I follow my sister Lisa
around like a shadow. She walks out the door;
I turn off the light, the stereo. I hate
to waste electricity. I follow my mom
around too. She leaves a cupboard open,
I close the door. Open cupboard doors are
a recipe for disaster. When alone, I
check the stove, make sure it is off. I am
petrified of fire.
I check the locks on
the door, lock-unlock, lock-unlock ten times.
On a good day. On a bad day, the sets of ten go higher. I glance at the burglar alarm to ensure it is
on, ten glances. Again, on a good day. I
don’t want someone to kidnap me.
Prevention is worth all this work and energy that my mind expends. A sinful thought, quick! Think something good, I don’t know what. After all these years the transformation is
so automatic I can’t remember.
When I leave a room, I
check the light, flip off-on, off-on, ten times. The same good day/bad day rule. Everything in its place. After my mom dusts, I place everything back
in its proper place. Not a knick-knack a
millimeter out of order.
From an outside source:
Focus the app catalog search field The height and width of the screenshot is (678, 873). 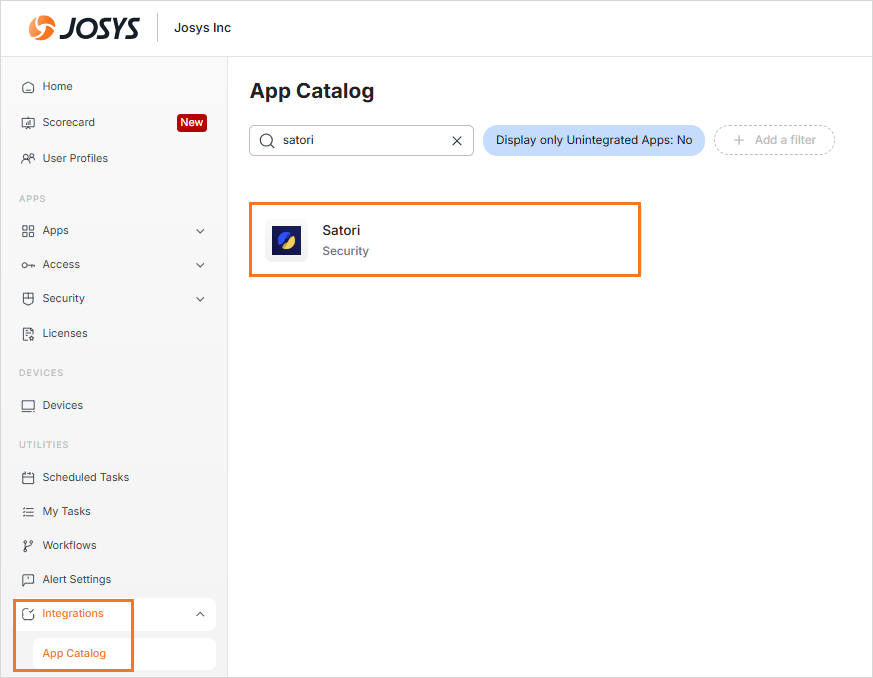[x=360, y=141]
Throw off the
sheets every night; make sure there are no insects lurking in there, waiting to
terrorize me in my slumber. All my
books in neat stacks, all my clothes neatly folded. Not a typical kid’s room, nor a
teenager’s.
I have an aversion to
fuzz, string, yarn, and lint. If I see
it, I feel nauseous. I have to rid my
sight of it. I pick it up and throw it
somewhere I can’t see it. Out of sight,
out of mind. I have to yell, scream, or
make peculiar noises to rid my mind of the sight. I don’t like odd numbers, everything in
evens, please. Toiletries must be oriented to the front, nothing touching. Bathroom linens hanging on a rack must be
straight, not a smidgen crooked.
No one knows this
shameful secret. I can’t let anyone know
I am crazy. Looney. Going mad. My silence protects me. No one sees what I do, no one hears.